::: GIVEN DATA
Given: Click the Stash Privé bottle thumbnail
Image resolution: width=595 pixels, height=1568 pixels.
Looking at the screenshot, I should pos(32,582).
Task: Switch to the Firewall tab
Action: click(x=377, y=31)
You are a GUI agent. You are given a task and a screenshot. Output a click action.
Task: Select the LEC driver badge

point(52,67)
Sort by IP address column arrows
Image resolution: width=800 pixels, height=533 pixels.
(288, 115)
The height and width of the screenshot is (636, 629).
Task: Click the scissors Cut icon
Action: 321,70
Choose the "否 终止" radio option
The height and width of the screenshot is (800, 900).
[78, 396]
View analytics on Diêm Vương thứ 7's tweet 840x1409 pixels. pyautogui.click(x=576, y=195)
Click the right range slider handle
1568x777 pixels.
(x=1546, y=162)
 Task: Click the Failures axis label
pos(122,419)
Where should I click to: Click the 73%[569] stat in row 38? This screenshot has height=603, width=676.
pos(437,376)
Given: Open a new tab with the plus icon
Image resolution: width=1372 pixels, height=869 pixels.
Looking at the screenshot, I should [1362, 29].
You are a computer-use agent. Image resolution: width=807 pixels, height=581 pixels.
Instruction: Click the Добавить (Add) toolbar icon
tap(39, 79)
::::::
■ YOUR OBJECTIVE
Each entry shown above should be transcribed exactly as written.

■ RESPONSE BELOW
Given: Click the Stash Privé bottle thumbnail
Image resolution: width=595 pixels, height=1568 pixels.
Looking at the screenshot, I should pos(32,582).
Task: Switch to the Firewall tab
Action: click(x=377, y=31)
You are a GUI agent. You are given a task and a screenshot. Output a click action.
Task: Select the LEC driver badge

point(52,67)
Sort by IP address column arrows
Image resolution: width=800 pixels, height=533 pixels.
(288, 115)
The height and width of the screenshot is (636, 629).
Task: Click the scissors Cut icon
Action: 321,70
Choose the "否 终止" radio option
The height and width of the screenshot is (800, 900).
[78, 396]
View analytics on Diêm Vương thứ 7's tweet 840x1409 pixels. pyautogui.click(x=576, y=195)
Click the right range slider handle
1568x777 pixels.
(x=1546, y=162)
 Task: Click the Failures axis label
pos(122,419)
Where should I click to: Click the 73%[569] stat in row 38? This screenshot has height=603, width=676.
pos(437,376)
Given: Open a new tab with the plus icon
Image resolution: width=1372 pixels, height=869 pixels.
Looking at the screenshot, I should [1362, 29].
You are a computer-use agent. Image resolution: width=807 pixels, height=581 pixels.
Instruction: Click the Добавить (Add) toolbar icon
tap(39, 79)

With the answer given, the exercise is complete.